What are the pieces we can expect when we visit your pop-up store? How do these resonate with the style of the modern Filipina?

"The modern Filipina can wear whatever she wants. At least that’s how I see it. My pieces are trans-continental, seasonless and trend-free. I try to design for as many body types as possible but I can’t please everyone. All materials and dyes are toxin-free and eco-safe. Colors are earthy with a natural fade. The silhouettes are simple and easy, yet I have to say they are not staid or boring. I still love the woman’s physique and like to dress women to feel beautiful and sexy, not “prim and proper”."

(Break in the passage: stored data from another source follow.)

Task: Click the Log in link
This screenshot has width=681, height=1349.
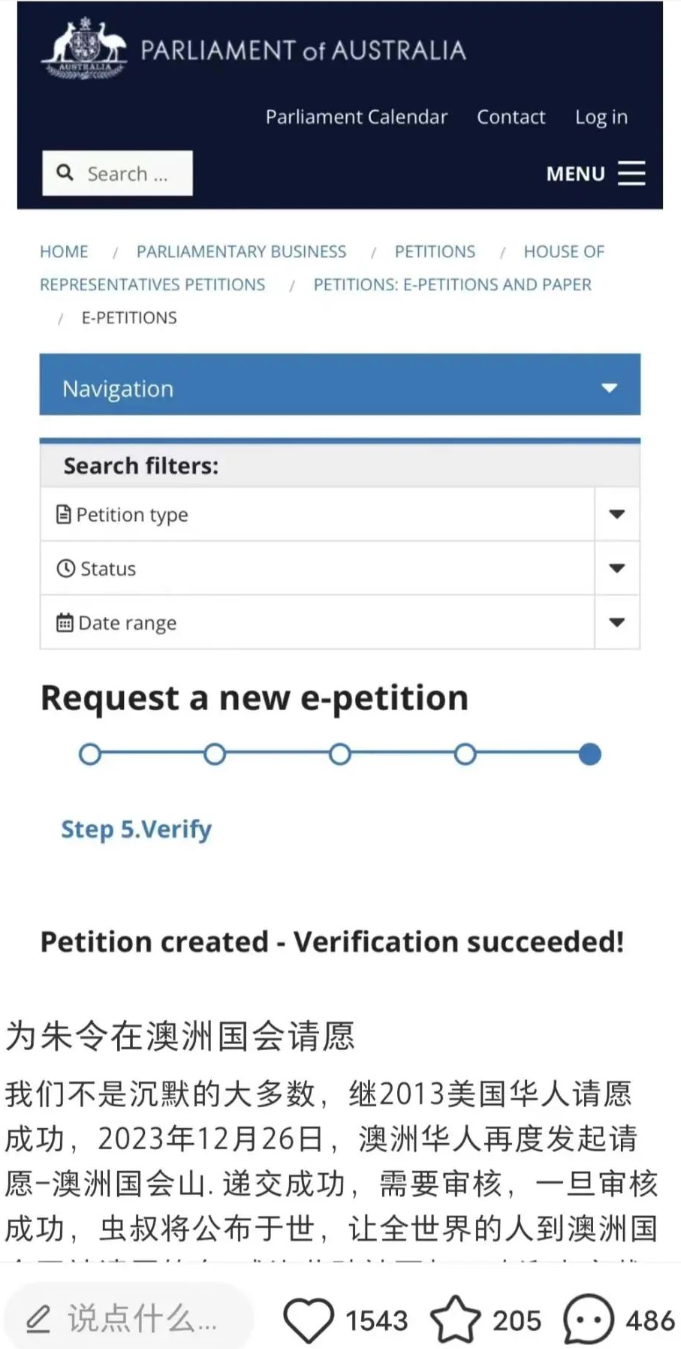Action: click(x=601, y=117)
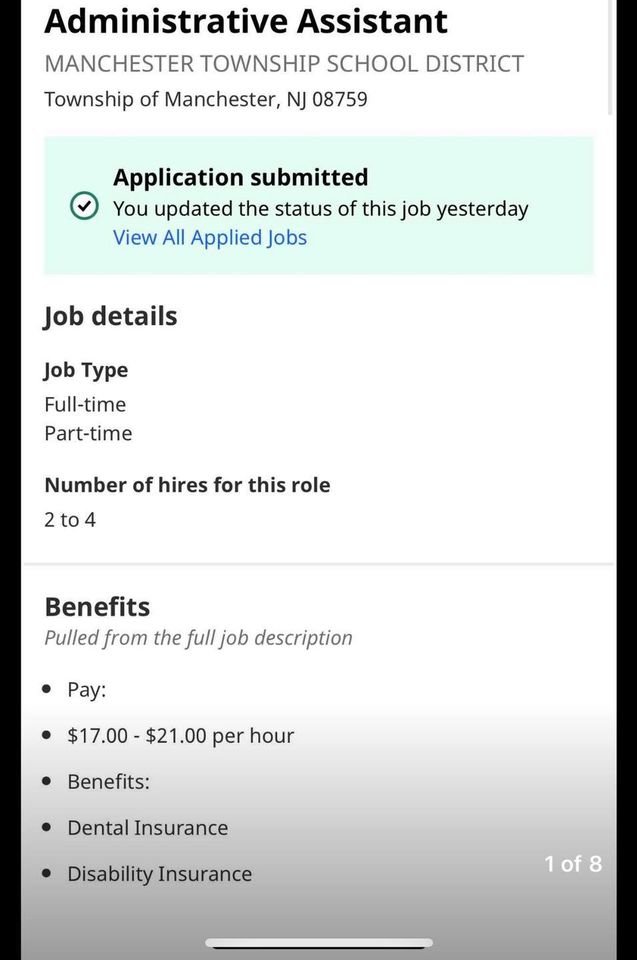Viewport: 637px width, 960px height.
Task: Tap the Benefits section heading
Action: click(97, 607)
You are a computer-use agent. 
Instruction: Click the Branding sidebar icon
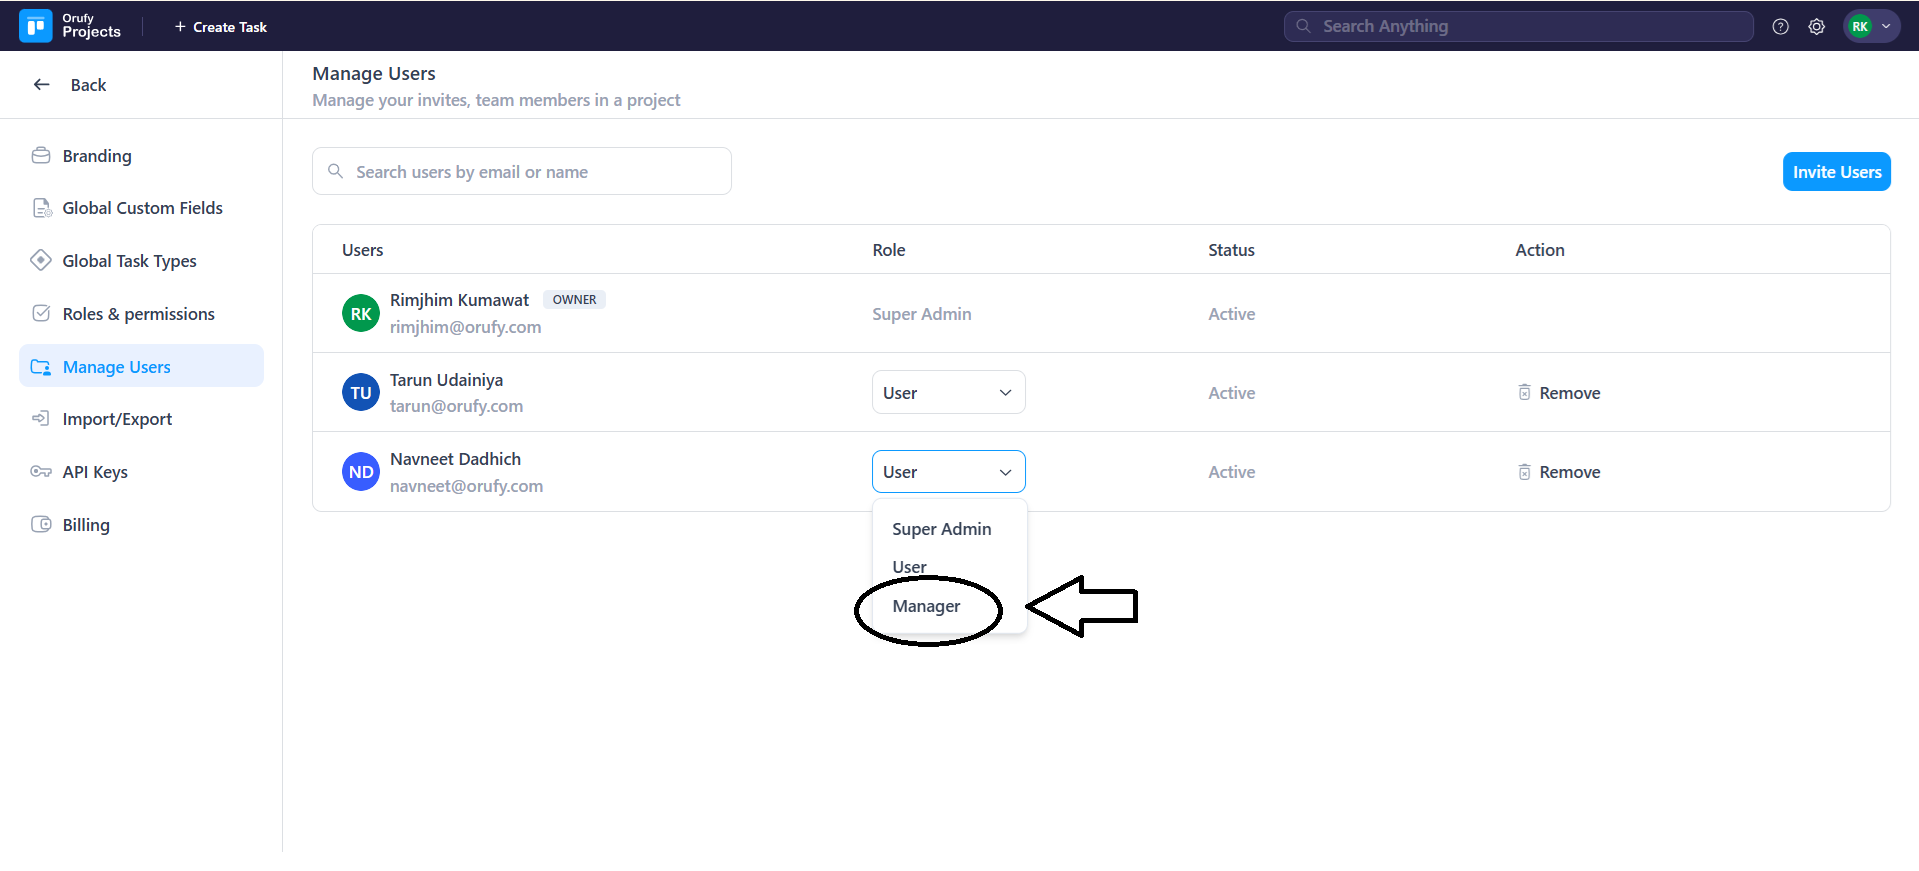(41, 156)
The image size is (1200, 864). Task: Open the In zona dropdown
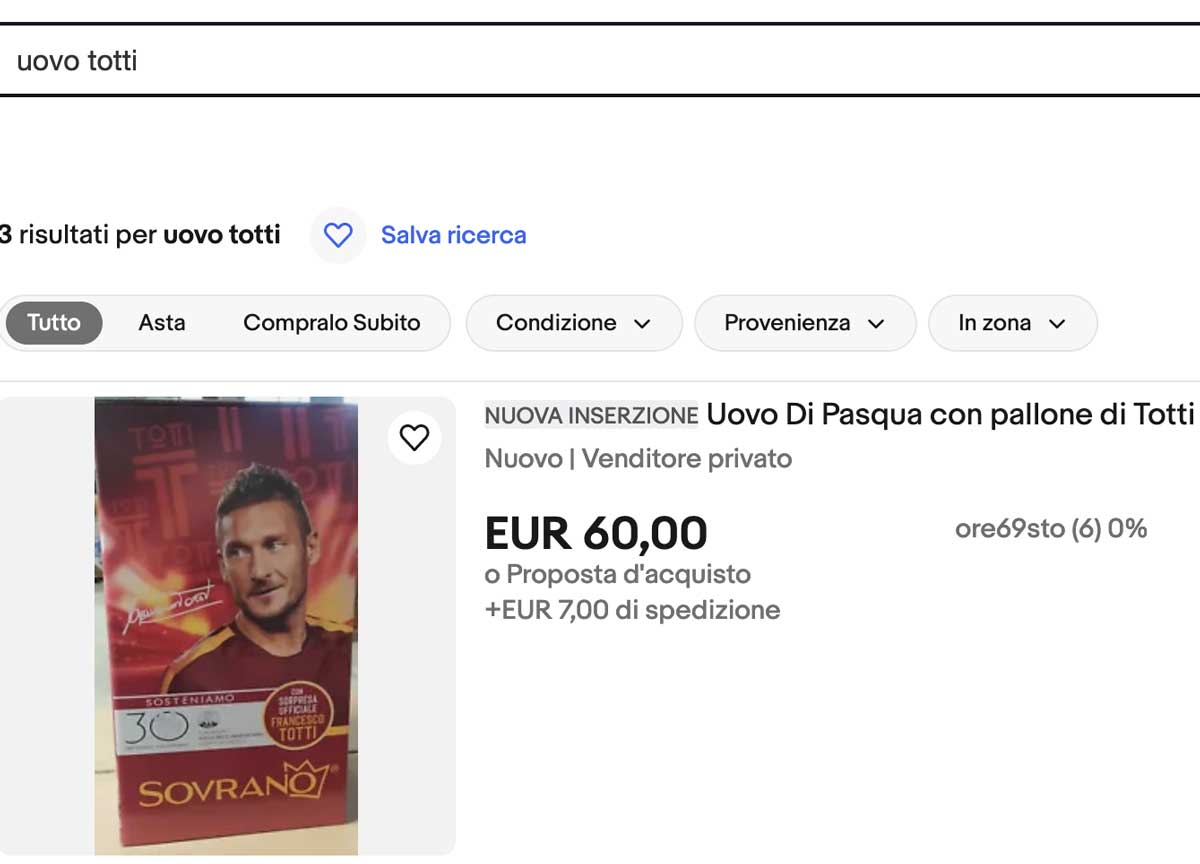tap(1013, 323)
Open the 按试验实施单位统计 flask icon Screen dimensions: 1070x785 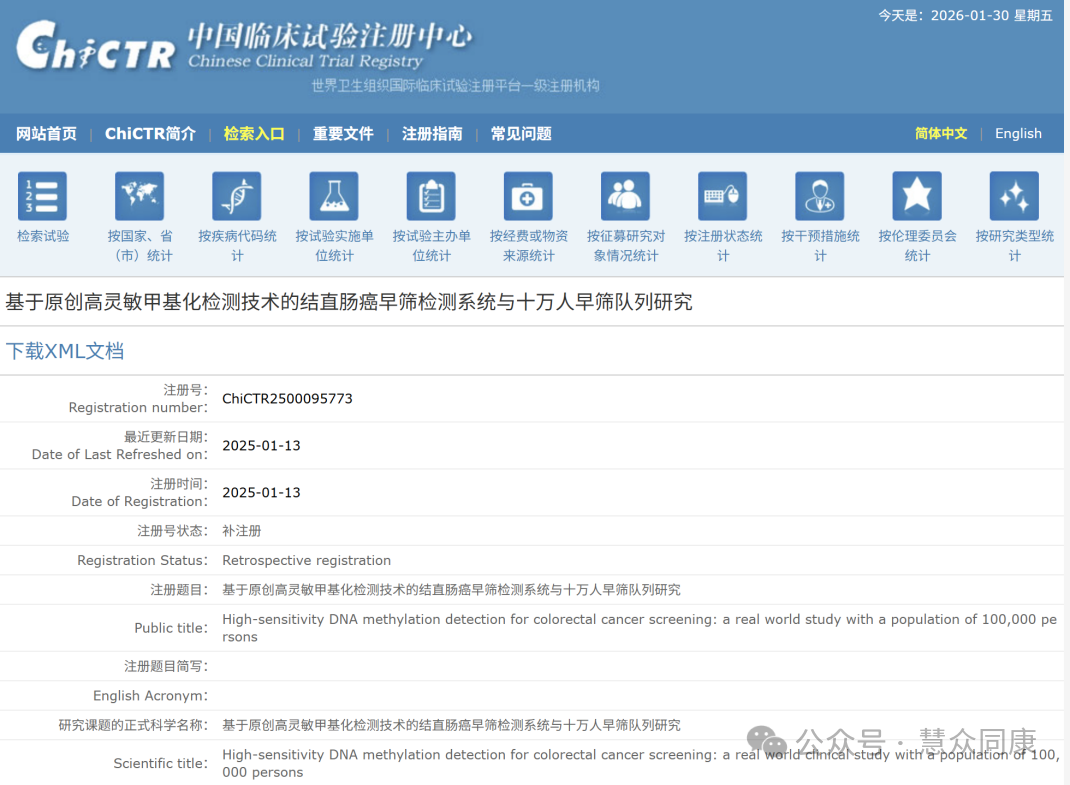click(x=333, y=196)
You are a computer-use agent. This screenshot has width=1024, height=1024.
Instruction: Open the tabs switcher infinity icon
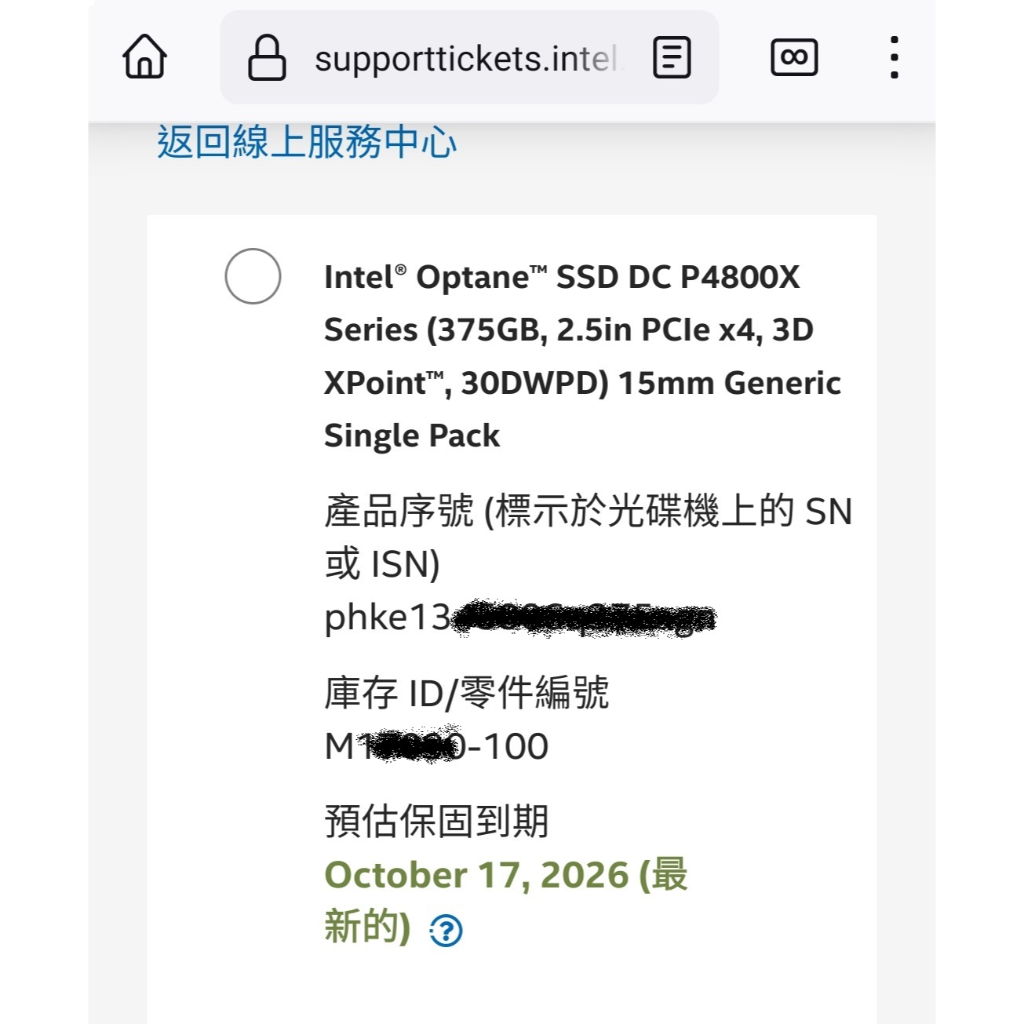pos(794,57)
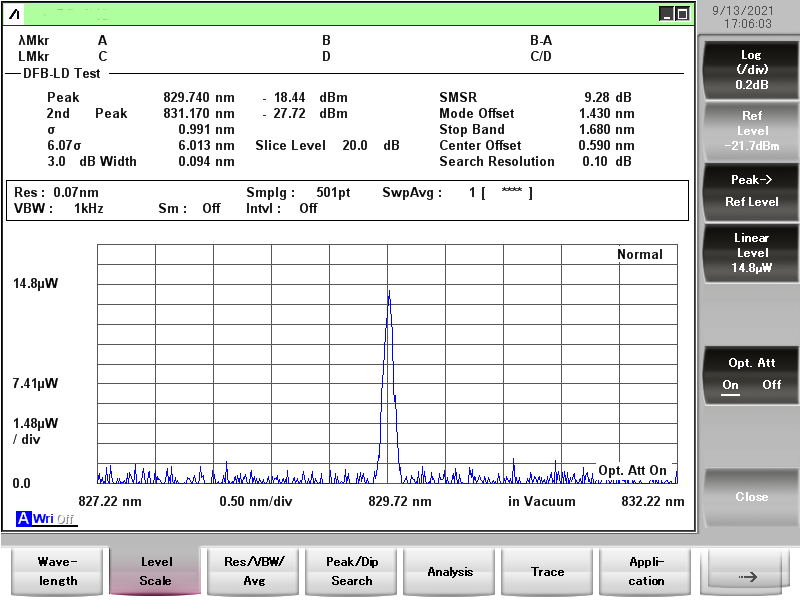Open the Trace menu
Image resolution: width=800 pixels, height=600 pixels.
[x=548, y=571]
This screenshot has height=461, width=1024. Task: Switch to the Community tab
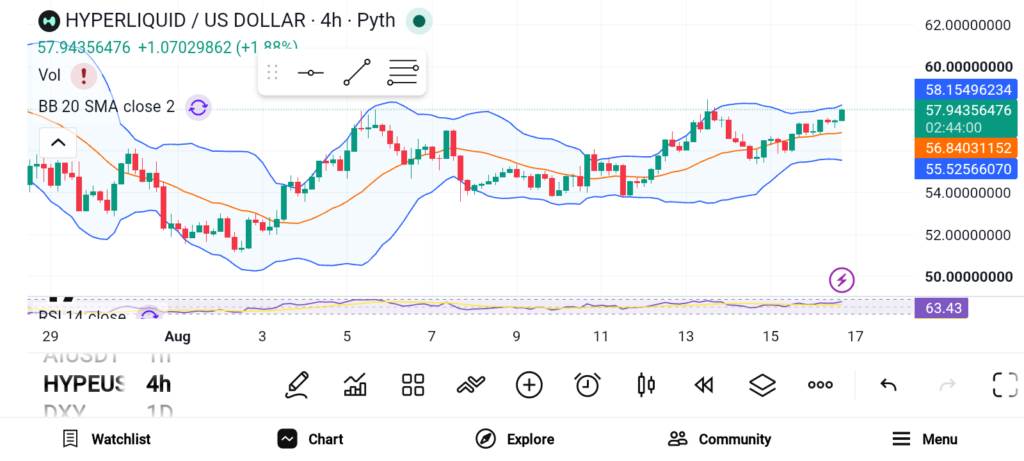pos(719,439)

We noticed you have an interesting hashtag: #SeedToStyle. What's the story behind this?

"As a farmer myself, I know the importance of soil and seed health. Natural textiles come from fibers, fibers come from plants, plants come from seeds. The only textile I use from an animal is silk. But the silkworm eats the leaves of a mulberry tree, which still stems from a seed."


Finally, when we talk about slow and sustainable fashion, what's one myth that you'd like to debunk through your new fashion line?

"That it has to be made locally. Some of my garments are made overseas. I support the local industry in other ways. We live in a global market now, and I have chosen to produce most of my pieces overseas because of their skill and expertise with the kind of textiles I use. I just balance my carbon footprint in other ways."

Hindy's pop-up shop is located as SM Aura Premier in Bonifacio Global City.